Parse String or tokenizer

S

Slickuser

I'm new to C++.

How do I parse the information below back from a string in memory?
I do not want to output this to a XML file and parse the file. Thanks.

<UserRoot>
<Header>
<Transmit>True</Transmit>
<Exception>None</Exception>
</Header>
<Body>
<InfoScheme Version="5.0">
<FunctionCall>GetUserName</FunctionCall>
<Login id="1" user="a" name="Jack" location="newyork:usa" />
<Login id="2" user="b" name="Ken" location="tokyo:japan" />
<Login id="3" user="c" name="Jen" location="xx:yy" />
</InfoScheme>
</Body>
</UserRoot>

Information want to get back:

Transmit = True
Exception = None
Unique user with id, name and location.
 
S

Syron

Am 21.02.2010 04:50, schrieb Sam:
1) Use some XML parsing library. There are plenty of XML parsing
libraries for various platforms.

I personally recommend tinyxml, as this is a very easy-to-use library.
 
S

Slickuser

You have two options:

1) Use some XML parsing library. There are plenty of XML parsing libraries
for various platforms.

2) Write your own XML parser. Depending upon your required level of
sophistication (grokking entity references, namespaces, or DTDs), this may
not necessarily be very complicated. If you're new to C++, this will be an
excellent vehicle for you to learn how to use the STL.

 application_pgp-signature_part
< 1KViewDownload

That entire XML file will be a single string. Is there some kind
search like Perl regular expression?
 
S

Slickuser

There are also various libraries that implement regular expressions, such as
the PCRE library. However, attempting to use regular expressions to parse
XML documents is a very common newbie mistake.

Regular expressions cannot be used to parse XML documents. It may seem to
be an easy hack, at first, but in the long run, your code will be guaranteed
to become a feature article onhttp://www.thedailywtf.com

Even if you put together a bare bones XML parser yourself, that does little
more than carve out the starting and the closing tags, ignoring namespaces,
custom entities, and DTDs, that'll still work better than any regular
expression hack.

 application_pgp-signature_part
< 1KViewDownload

Thanks for the advice. Where do I start to write the bare bone XML
parsing as I describe above?
 
P

Philip Potter

That entire XML file will be a single string. Is there some kind
search like Perl regular expression?

<OT>
Have you heard of XPath? It's a way of searching XML documents which was
designed with XML in mind. There exist C++ XPath libraries (a quick
google shows TinyXPath.

As others have said, you generally shouldn't use regexes to parse XML;
there are some cases where it is a useful tactic, however, such as when
the XML is in a fixed form which is guaranteed not to change. If your
XML document will always have exactly one Header with exactly one
Transmit and one Exception, and it will always have exactly one Body, I
can't say that regexes would be an entirely bad solution.
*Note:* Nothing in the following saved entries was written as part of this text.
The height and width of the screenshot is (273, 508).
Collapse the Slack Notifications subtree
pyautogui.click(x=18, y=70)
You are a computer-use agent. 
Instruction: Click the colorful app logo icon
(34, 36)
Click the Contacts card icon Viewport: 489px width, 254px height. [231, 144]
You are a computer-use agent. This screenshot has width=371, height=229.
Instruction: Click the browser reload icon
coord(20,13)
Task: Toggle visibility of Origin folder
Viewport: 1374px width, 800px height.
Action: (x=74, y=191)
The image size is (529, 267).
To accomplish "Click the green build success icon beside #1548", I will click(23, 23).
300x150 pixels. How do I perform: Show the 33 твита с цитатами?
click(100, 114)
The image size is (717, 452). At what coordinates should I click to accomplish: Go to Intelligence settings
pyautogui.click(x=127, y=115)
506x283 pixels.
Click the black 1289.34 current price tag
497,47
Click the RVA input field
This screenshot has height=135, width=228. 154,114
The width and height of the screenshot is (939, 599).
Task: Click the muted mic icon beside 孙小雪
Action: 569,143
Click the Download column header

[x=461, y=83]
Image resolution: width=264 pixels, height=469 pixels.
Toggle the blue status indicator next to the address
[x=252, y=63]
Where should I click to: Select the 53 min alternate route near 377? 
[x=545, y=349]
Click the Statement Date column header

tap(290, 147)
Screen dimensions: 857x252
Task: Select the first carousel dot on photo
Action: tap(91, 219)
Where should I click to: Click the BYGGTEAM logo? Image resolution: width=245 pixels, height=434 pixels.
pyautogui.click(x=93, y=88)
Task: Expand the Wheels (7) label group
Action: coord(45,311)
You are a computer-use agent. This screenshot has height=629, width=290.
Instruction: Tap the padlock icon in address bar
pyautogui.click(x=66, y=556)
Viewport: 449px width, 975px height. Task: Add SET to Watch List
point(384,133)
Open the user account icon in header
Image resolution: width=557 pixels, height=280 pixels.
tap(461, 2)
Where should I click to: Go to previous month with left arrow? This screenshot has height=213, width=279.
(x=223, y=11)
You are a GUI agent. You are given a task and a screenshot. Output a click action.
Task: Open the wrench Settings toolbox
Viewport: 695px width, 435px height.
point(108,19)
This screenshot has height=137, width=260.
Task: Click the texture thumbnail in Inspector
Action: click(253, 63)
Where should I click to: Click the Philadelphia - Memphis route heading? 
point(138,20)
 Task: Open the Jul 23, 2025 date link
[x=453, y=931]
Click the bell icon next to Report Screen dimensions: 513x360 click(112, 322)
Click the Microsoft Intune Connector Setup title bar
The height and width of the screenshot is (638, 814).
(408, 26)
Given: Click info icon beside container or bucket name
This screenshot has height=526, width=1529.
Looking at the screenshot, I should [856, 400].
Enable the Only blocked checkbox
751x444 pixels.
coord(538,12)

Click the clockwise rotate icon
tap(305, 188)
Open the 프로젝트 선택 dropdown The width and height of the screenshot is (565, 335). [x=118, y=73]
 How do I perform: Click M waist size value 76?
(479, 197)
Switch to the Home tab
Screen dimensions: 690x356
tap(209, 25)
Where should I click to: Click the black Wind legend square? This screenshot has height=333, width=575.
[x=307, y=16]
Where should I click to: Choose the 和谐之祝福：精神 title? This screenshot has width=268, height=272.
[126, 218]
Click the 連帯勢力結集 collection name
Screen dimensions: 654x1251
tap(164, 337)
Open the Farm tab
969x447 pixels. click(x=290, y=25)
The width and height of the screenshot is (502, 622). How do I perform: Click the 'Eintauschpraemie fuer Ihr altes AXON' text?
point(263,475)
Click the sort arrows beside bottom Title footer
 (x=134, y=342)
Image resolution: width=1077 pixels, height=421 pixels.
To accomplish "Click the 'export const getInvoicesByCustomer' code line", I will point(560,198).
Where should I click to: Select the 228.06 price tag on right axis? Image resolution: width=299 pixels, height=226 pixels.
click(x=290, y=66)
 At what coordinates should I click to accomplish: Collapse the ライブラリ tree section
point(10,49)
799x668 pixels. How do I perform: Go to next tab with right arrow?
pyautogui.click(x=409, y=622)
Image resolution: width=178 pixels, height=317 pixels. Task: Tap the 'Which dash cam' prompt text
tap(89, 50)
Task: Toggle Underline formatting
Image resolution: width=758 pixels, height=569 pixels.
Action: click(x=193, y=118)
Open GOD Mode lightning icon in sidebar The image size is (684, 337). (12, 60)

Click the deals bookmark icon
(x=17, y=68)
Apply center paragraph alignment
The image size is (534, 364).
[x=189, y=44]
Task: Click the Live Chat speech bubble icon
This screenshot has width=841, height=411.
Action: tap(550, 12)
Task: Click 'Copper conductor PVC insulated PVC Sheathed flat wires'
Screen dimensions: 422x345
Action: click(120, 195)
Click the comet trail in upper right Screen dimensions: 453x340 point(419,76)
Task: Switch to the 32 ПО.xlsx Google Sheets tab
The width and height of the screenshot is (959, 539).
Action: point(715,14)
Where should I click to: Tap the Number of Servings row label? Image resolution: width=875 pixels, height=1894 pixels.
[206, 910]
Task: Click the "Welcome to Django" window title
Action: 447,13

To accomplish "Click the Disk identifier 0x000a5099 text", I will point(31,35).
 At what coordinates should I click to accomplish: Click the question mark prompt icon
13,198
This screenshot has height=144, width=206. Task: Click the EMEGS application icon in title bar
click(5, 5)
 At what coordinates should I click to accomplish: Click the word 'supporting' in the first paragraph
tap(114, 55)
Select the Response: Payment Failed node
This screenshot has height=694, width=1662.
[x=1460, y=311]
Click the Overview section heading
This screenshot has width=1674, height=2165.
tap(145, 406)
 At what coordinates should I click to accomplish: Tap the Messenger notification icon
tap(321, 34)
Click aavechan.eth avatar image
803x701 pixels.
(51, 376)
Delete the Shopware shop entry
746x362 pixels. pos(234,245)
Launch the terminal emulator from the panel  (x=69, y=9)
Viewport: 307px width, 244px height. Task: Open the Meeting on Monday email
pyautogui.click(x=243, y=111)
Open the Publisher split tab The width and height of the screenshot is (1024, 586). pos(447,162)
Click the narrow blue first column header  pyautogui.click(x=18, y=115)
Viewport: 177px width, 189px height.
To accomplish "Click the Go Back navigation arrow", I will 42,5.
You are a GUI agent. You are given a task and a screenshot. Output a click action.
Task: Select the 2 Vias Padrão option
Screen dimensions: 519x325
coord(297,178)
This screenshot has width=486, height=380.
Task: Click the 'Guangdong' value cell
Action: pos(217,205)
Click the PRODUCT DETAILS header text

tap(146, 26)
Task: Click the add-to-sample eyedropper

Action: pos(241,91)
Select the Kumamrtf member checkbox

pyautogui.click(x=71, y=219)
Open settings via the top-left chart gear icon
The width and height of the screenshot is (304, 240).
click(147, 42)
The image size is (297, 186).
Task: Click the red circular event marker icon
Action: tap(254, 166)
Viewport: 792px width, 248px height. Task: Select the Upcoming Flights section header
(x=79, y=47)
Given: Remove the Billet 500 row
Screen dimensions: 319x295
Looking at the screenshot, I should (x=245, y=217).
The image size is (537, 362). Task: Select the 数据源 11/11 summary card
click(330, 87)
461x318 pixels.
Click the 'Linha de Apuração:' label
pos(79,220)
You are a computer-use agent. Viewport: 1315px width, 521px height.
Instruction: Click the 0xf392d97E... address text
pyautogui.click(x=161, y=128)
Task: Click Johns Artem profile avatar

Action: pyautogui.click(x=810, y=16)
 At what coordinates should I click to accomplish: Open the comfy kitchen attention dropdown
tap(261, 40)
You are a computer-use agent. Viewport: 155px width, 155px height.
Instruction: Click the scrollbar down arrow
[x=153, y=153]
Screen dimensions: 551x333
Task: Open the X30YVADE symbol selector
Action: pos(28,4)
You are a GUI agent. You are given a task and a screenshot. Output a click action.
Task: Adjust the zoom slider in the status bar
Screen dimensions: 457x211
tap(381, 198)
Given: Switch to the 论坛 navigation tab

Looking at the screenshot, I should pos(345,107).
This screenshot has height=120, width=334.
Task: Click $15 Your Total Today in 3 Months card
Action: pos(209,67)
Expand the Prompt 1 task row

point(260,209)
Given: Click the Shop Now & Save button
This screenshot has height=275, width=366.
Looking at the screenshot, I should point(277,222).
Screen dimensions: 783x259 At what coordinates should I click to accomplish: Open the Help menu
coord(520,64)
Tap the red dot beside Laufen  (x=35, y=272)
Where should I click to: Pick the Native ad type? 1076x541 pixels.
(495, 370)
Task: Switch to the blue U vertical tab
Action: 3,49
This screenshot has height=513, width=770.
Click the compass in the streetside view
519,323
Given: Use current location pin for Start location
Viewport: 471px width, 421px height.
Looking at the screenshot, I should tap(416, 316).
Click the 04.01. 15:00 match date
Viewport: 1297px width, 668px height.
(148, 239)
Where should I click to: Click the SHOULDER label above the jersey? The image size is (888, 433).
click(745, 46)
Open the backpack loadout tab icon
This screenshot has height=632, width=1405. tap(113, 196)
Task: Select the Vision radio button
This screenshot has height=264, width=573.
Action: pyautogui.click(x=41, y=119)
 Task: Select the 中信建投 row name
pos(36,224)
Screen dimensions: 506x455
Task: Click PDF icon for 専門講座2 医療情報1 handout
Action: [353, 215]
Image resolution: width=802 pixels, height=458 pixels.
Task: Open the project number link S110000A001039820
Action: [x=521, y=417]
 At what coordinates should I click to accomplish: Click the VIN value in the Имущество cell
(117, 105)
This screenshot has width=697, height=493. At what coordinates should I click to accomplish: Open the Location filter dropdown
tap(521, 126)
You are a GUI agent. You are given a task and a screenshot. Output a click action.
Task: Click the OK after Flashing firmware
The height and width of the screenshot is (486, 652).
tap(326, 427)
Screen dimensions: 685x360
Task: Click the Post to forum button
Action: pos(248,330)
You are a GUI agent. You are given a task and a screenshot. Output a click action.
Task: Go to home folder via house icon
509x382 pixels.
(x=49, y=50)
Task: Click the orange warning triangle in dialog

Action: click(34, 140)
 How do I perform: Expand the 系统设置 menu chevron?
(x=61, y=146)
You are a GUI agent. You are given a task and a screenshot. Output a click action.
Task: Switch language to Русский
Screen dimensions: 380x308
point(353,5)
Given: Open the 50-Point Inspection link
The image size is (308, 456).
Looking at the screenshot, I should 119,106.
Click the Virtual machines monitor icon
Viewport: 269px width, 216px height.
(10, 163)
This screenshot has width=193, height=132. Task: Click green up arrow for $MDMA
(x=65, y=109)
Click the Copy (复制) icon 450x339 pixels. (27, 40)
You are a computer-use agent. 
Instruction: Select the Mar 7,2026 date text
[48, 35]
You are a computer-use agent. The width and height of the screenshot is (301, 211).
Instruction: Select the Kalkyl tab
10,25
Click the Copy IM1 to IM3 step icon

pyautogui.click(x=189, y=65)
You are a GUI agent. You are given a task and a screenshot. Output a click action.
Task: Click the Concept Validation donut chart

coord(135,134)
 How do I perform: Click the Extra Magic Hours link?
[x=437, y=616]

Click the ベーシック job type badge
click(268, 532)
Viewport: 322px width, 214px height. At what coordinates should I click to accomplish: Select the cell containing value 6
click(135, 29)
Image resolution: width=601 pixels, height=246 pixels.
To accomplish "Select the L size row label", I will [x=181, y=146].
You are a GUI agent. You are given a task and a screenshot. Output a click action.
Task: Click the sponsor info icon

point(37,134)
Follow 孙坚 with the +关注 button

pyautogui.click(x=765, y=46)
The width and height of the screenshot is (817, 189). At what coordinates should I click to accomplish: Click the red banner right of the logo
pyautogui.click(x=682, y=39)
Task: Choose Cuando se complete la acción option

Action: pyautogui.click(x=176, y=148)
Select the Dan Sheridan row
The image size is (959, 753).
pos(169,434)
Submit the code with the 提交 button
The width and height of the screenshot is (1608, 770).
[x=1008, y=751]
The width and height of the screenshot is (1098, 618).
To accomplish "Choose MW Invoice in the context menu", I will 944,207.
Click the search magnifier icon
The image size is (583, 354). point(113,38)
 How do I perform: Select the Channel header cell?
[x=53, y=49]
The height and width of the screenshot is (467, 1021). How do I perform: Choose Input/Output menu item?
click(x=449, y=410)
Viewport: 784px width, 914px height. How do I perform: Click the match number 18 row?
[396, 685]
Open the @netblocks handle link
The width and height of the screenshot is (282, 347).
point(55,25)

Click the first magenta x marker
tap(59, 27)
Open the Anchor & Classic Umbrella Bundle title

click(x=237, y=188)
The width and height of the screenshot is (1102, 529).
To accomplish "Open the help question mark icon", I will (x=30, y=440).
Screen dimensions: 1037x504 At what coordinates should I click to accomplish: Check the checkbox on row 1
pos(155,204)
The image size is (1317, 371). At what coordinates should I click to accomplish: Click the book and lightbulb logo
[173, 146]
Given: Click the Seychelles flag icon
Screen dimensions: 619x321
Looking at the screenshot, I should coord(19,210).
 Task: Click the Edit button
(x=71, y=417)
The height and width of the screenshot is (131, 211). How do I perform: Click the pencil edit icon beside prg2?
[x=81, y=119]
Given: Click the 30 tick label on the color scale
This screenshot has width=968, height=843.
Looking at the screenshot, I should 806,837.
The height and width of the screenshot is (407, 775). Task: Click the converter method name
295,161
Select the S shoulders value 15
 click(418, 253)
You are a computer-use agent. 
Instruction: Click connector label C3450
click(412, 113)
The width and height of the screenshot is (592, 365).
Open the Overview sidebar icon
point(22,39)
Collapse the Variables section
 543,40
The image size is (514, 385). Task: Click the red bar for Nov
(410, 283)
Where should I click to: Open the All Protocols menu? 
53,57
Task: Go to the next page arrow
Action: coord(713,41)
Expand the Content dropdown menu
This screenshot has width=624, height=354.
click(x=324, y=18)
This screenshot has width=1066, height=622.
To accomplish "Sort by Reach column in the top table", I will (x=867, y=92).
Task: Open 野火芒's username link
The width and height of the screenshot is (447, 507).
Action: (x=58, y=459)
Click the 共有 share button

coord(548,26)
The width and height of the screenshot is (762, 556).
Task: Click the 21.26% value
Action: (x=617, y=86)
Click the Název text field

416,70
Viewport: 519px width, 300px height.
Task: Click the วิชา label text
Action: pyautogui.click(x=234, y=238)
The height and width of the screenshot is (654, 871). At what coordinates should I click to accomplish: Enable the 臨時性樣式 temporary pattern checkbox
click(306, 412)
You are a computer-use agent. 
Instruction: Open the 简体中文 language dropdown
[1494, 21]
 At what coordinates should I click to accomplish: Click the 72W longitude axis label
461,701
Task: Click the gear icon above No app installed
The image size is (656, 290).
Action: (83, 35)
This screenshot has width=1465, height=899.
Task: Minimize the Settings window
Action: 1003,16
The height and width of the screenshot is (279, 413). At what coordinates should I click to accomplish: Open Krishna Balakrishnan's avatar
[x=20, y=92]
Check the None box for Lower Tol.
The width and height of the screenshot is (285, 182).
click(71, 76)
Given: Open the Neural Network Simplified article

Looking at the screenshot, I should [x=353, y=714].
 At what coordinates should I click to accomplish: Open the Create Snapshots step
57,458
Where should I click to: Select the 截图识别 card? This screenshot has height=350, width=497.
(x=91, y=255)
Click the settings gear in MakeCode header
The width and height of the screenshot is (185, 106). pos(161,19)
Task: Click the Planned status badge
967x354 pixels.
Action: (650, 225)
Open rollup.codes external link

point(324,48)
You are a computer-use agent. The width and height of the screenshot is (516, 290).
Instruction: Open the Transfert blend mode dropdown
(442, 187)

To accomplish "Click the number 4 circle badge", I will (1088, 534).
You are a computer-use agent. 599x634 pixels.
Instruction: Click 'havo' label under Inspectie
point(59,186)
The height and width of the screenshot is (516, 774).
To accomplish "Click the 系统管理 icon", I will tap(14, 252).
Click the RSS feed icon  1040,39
The problem with using regexes and XML starts when you can have
recursive document structures (for example, another Body somewhere
within a Body tag), or when attributes can look like tags (such as
<Login name="<Body>"> ), or in a few other nasty cases. Regexes are only
appropriate if you know such things Can't Happen now, and Can't Happen
ever. Note that if your regex gets sufficiently confused by malicious
user input, it could become a security issue.